MANILA, Philippines — Listed bio-sugar and bio-energy company Roxas Holdings Inc. (RHI) has incurred a P1.9 billion net loss for the current crop year due to a challenging sugar industry.
This is a reversal of the P55 million net income reported the previous crop year.
Consolidated revenues increased to P13.3 billion on higher sales volume and price of alcohol, as well as milling revenues.
However, RHI, and the industry as a whole, faced a tough market with local sugar output declining 17 percent to 2.072 million metric tons due to unfavorable weather conditions.

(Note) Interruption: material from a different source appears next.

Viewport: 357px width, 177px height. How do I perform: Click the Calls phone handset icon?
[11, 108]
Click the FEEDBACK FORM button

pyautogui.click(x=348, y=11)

“Talks on the liberalization of the sugar industry were also rampant during the period, causing a softening of sugar prices, while feedstock costs continue to increase. Our results reflect the impact of these challenges,” RHI chairman Pedro Roxas said.
While the sugar business grappled with challenges during the period, RHI’s ethanol business achieved some operational improvements due to upgrades in its equipment and systems.
One of RHI’s ethanol units, Roxol Bioenergy Corp., recorded its highest methane fuel displacement of 60.67 percent last May as the anaerobic digesters continue to generate improved levels of biogas.
RHI operates RBC and San Carlos Bioenergy Corp. Inc. (SCBI), the country’s biggest ethanol producers with a combined capacity of 285,000 liters per day.
Company president and chief executive officer Hubert Tubio is looking at a better sugar industry next year following the Senate’s unanimous resolution against sugar liberalization which should help stabilize the market.
“RHI continues to seek ways to refine its competitive advantage despite the many ongoing industry challenges. We are actively engaging our stakeholders as we work closely with government in crafting solutions to issues hounding the industry,” Tubio said.
Meanwhile, RHI’s net debt decreased to P9.8 billion from P10.7 billion last year despite higher interest rates that partially negated efforts to reduce overall indebtedness.
“Net proceeds from the sale of certain assets in November 2019 were used to further reduce long-term debt by close to P900 million. We will continue to look for opportunities to significantly reduce our debt levels,” RHI executive vice president and chief finance officer Celso Dimarucut said.
RHI is the largest integrated sugar business in the Philippines which manages 100 percent of Central Azucarera Don Pedro in Batangas, and Central Azucarera de la Carlota, RCB and majority of SCBI.